Tasks to carry out:
1: In the protein design article, how many attempts did the software make at improving each starting molecule?
2: Repeat the passage from the protein design article, starting with "This research was" and going on through "with reinforcement learning.".
3: List every person named in the protein design article.

Document text:
━━━━━━━━━━

Top-down design of protein architectures with reinforcement learning

Today we report in Science [PDF] the successful application of reinforcement learning to a challenge in protein design. This research is a milestone in the use of artificial intelligence for science, and the potential applications are vast, from developing more effective cancer treatments to new biodegradable textiles. 

A team led by scientists in the Baker Lab developed powerful new protein design software based on a strategy that has proven adept at board games like chess and Go. In one experiment, proteins made with the new approach were found to be more effective at generating useful antibodies in mice, suggesting that this breakthrough may soon lead to more potent vaccines.

This research was led by Isaac Lutz, Shunzhi Wang, PhD, and Christoffer Norn, PhD of the Baker Lab. The manuscript is titled Top-down design of protein architectures with reinforcement learning.

“Our results show that reinforcement learning can do more than master board games. When trained to solve long-standing puzzles in protein science, the software excelled at creating useful molecules,” said senior author David Baker, PhD, director of the Institute for Protein Design. “If this method is applied to the right research problems, it could accelerate progress in a variety of scientific fields.”

A game-inspired approach 

Reinforcement learning is a type of machine learning in which a computer program learns to make decisions by trying different actions and receiving feedback. Such an algorithm can learn to play chess, for example, by trying millions of different moves that lead to victory or loss on the board. The program is designed to learn from these experiences and become better at making decisions over time.

To make a reinforcement learning program for protein design, the scientists gave the computer millions of simple starting molecules. The software then made ten thousand attempts at randomly improving each toward a predefined goal. The computer made the proteins longer or bent them in specific ways until it learned how to contort them into desired shapes.

“Our approach is unique because we use reinforcement learning to solve the problem of creating protein shapes that fit together like pieces of a puzzle. This simply was not possible using prior approaches and has the potential to transform the types of molecules we can build.”

— Isaac Lutz, co-lead author

Atomically-accurate design

As part of this study, the scientists manufactured hundreds of AI-designed proteins in the lab. Using powerful electron microscopes and other instruments, they were able to confirm that many of the protein shapes created by the computer were indeed realized in the lab.

“We asked the software to make spherical structures with no holes, small holes, or large holes, and it worked most of the time. Its potential to make all kinds of architectures has yet to be fully explored.”

— Shunzhi Wang, PhD, co-lead author

The team focused on designing new nano-scale structures composed of many protein molecules. This required designing both the protein components themselves and the chemical interfaces that allow the nano-structures to self-assemble. Electron microscopy confirmed that numerous AI-designed nano-structures were able to form in the lab. As a measure of how accurate the design software had become, the scientists observed many unique nano-structures in which every atom was found to be in the intended place. In other words, the deviation between the intended and realized nano-structure was on average less than the width of a single atom. This is called atomically-accurate design.

━━━━━━━━━━

Record set:
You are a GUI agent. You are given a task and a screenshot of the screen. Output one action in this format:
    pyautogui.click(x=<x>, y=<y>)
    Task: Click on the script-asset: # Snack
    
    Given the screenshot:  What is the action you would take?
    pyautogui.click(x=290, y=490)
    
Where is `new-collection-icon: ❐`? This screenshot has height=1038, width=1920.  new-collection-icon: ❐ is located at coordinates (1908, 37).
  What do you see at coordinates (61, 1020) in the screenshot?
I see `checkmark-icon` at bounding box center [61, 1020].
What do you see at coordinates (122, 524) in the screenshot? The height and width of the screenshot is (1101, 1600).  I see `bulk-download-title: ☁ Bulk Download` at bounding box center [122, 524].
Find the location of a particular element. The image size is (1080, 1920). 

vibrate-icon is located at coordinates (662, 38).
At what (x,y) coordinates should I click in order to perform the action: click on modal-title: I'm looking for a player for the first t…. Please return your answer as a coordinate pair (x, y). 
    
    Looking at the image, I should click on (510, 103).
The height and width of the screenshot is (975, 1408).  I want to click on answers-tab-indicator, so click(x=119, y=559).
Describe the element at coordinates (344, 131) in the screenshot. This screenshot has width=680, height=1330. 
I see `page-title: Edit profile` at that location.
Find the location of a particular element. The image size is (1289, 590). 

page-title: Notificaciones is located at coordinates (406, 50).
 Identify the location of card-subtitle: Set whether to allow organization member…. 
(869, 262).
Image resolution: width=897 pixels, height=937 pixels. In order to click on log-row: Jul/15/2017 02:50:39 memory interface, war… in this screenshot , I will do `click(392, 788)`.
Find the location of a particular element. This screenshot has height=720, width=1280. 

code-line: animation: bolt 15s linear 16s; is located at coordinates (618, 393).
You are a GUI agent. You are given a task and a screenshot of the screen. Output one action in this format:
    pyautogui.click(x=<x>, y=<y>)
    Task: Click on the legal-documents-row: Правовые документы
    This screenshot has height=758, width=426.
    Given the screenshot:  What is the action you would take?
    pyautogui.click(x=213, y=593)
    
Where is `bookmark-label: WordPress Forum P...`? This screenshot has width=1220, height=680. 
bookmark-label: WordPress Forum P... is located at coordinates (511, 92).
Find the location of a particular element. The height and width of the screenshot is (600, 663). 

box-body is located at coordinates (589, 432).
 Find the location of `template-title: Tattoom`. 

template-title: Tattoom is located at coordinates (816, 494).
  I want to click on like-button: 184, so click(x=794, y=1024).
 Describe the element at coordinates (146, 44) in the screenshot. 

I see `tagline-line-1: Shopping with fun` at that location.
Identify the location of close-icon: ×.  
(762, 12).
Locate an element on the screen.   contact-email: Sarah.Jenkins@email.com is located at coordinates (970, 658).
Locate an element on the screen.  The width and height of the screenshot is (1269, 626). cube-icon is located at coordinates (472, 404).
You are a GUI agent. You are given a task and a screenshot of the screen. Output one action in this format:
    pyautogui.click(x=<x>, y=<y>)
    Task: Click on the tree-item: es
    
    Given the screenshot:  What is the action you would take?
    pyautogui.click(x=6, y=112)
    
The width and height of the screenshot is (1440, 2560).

━━━━━━━━━━

Replies:
1: Ten thousand.

2:
This research was led by Isaac Lutz, Shunzhi Wang, PhD, and Christoffer Norn, PhD of the Baker Lab. The manuscript is titled Top-down design of protein architectures with reinforcement learning.

3:
Isaac Lutz
Shunzhi Wang
Christoffer Norn
David Baker